[Data items]
══════════════════════════════
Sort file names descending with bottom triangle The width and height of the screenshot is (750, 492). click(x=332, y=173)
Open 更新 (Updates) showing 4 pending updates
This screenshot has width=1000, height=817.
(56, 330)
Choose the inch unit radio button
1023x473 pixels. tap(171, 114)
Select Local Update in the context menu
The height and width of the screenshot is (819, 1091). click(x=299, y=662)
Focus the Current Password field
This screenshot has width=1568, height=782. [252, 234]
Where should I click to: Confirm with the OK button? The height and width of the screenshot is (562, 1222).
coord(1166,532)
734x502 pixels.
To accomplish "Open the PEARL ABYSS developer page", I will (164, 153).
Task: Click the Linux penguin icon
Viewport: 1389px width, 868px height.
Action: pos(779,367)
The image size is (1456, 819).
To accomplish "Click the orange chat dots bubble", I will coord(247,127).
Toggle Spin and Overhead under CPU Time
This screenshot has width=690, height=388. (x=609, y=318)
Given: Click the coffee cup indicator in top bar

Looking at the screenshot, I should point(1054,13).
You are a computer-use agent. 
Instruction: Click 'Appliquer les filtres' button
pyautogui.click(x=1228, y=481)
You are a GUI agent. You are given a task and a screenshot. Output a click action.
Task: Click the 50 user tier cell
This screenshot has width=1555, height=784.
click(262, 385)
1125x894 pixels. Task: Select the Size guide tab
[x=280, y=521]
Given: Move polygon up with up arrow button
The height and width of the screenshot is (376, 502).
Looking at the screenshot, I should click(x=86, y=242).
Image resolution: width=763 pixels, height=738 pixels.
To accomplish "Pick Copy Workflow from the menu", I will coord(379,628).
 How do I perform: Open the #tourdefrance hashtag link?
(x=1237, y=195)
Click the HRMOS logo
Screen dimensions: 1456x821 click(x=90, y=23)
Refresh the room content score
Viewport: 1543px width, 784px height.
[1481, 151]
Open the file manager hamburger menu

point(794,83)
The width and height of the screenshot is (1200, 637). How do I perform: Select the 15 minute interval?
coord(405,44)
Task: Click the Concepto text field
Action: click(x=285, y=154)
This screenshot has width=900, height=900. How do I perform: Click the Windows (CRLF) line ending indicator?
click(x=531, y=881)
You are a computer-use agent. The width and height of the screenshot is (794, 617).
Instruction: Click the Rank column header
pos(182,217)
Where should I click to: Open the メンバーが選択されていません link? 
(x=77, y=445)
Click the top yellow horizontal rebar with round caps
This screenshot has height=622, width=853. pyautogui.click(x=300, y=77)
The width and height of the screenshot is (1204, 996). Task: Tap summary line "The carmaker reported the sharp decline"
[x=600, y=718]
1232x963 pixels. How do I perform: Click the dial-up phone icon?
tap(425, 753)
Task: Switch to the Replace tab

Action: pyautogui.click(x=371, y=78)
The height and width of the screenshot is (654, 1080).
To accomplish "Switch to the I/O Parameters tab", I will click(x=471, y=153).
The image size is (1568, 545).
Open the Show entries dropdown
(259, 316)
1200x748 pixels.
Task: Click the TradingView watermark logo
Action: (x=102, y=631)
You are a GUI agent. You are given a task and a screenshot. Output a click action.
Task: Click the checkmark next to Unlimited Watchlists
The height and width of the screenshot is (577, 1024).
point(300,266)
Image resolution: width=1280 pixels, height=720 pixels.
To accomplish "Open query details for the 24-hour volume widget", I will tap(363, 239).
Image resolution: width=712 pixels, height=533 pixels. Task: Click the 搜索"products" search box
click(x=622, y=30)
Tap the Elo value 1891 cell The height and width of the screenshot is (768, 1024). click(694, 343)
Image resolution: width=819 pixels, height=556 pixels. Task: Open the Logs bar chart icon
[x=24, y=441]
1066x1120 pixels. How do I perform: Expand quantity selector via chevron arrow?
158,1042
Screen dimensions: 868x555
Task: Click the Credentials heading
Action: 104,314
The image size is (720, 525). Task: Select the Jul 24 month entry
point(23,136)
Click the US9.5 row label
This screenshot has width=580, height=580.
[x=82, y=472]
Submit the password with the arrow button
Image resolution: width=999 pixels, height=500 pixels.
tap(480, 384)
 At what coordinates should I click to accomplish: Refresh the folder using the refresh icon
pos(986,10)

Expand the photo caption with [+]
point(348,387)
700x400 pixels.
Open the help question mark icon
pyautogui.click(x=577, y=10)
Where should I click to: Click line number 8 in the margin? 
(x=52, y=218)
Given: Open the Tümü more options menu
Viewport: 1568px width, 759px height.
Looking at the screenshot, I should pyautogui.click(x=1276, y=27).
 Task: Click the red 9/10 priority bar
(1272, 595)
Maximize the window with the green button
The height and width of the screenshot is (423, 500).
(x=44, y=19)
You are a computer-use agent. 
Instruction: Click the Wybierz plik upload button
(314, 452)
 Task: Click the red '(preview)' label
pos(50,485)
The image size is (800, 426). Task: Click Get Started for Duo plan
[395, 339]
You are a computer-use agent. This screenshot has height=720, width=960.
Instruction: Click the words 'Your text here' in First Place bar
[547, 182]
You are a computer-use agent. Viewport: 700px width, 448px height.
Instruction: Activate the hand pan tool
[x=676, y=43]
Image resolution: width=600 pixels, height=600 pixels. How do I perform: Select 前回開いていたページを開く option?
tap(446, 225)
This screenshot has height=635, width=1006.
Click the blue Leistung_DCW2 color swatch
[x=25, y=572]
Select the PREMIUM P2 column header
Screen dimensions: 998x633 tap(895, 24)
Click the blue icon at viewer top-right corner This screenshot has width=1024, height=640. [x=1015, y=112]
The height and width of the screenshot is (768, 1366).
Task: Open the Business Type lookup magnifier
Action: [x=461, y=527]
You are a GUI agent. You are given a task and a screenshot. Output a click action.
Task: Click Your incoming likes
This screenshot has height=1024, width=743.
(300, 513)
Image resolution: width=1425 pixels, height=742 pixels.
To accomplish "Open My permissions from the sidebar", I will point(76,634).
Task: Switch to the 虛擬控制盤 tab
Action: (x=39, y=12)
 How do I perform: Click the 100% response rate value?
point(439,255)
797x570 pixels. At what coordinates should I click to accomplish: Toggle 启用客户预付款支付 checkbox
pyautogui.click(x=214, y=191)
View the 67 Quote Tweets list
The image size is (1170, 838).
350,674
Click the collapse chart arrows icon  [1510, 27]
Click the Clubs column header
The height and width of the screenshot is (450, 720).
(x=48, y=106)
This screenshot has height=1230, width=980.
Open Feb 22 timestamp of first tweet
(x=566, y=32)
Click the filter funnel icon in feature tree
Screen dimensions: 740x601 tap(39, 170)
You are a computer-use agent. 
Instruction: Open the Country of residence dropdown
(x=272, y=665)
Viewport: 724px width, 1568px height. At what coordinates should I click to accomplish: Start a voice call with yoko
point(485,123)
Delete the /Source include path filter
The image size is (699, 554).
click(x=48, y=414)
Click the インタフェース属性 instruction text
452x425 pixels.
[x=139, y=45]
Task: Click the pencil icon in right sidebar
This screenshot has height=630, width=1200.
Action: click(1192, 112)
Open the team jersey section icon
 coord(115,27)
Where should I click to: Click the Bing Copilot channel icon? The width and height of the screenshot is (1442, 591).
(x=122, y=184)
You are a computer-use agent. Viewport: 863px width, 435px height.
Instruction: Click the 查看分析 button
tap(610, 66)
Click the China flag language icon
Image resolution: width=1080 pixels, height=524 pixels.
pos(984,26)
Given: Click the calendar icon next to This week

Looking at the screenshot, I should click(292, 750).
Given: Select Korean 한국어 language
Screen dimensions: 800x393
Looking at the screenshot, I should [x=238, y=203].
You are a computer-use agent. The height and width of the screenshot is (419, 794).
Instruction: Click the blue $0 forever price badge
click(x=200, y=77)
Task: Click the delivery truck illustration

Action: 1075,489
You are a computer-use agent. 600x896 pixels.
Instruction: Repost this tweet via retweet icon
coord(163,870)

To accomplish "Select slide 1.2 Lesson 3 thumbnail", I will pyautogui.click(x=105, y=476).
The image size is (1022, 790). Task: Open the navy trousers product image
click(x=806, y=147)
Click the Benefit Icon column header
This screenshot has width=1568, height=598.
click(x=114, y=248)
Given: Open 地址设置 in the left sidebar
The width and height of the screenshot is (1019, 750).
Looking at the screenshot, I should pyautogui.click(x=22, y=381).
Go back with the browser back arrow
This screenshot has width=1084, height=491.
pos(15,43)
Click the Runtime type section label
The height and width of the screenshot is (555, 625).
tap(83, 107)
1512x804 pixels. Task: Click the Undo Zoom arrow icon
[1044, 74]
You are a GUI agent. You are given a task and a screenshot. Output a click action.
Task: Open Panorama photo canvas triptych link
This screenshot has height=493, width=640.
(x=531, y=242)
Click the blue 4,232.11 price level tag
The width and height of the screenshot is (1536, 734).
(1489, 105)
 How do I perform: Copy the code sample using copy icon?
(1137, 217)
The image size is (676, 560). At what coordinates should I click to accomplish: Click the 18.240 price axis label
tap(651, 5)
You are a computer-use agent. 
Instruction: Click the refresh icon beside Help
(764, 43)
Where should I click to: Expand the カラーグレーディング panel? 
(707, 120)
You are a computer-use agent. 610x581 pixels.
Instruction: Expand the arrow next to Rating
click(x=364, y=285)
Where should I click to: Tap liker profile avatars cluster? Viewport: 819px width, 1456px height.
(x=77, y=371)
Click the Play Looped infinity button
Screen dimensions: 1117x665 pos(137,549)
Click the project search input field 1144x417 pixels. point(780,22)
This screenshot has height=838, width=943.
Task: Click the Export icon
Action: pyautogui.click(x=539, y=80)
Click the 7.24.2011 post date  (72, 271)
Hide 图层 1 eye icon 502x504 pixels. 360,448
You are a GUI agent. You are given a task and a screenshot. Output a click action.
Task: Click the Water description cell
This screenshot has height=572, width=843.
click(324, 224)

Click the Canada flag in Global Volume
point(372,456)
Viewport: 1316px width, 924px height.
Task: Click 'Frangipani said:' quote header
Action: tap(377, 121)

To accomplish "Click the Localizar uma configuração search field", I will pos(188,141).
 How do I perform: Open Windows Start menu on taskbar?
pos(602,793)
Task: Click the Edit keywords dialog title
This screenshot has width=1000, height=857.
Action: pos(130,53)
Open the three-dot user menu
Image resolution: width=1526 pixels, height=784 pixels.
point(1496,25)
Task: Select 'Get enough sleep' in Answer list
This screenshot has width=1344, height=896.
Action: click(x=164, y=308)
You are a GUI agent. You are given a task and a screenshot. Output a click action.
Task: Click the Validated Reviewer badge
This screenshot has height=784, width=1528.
══════════════════════════════
What needs to be done: Filter the records for the string "computer" and copy every line that holds it.

Completed exercise:
You are a computer-use agent. 
You are a computer-use agent. The width and height of the screenshot is (794, 617).
You are a computer-use agent. 
You are a computer-use agent. This screenshot has height=720, width=960.
You are a computer-use agent. Viewport: 700px width, 448px height.
You are a computer-use agent. 
You are a computer-use agent. Viewport: 863px width, 435px height.
You are a computer-use agent. The height and width of the screenshot is (419, 794).
You are a computer-use agent. 600x896 pixels.
You are a computer-use agent. 
You are a computer-use agent. 610x581 pixels.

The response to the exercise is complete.